Bias-Controlled Selective Excitation of Vibrational Modes in Molecular Junctions: A Route Towards Mode-Selective Chemistry

TL;DR

This paper demonstrates that by applying an external bias voltage to asymmetric molecular junctions, specific vibrational modes can be selectively excited, enabling mode-specific chemical reactions.

Contribution

It introduces a theoretical framework showing how bias voltage can control vibrational mode excitation in single-molecule junctions, advancing mode-selective chemistry techniques.

Findings

Selective vibrational excitation is achievable in asymmetric junctions.

Both Green's function and master equation approaches agree on key transport features.

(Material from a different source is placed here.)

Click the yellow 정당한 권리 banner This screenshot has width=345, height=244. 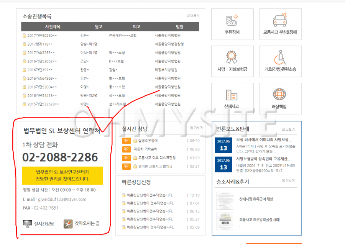[x=62, y=176]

Non-resonant processes like co-tunneling influence vibrational energy distribution.

Abstract

We show that individual vibrational modes in single-molecule junctions with asymmetric molecule-lead coupling can be selectively excited by applying an external bias voltage. Thereby, a non-statistical distribution of vibrational energy can be generated, that is, a mode with a high frequency can be stronger excited than a mode with a lower frequency. This is of particular interest in the context of mode-selective chemistry, where one aims to break specific (not necessarily the weakest) chemical bond in a molecule. Such mode-selective vibrational excitation is demonstrated for two generic model systems representing asymmetric molecular junctions and/or scanning tunneling microscopy experiments. To this end, we employ two complementary theoretical approaches, a nonequilibrium Green's function approach and a master equation approach. The comparison of both methods reveals good agreement in describing resonant electron transport through a single-molecule contact, but also highlights the role of non-resonant transport processes, in particular co-tunneling and off-resonant electron-hole pair creation processes.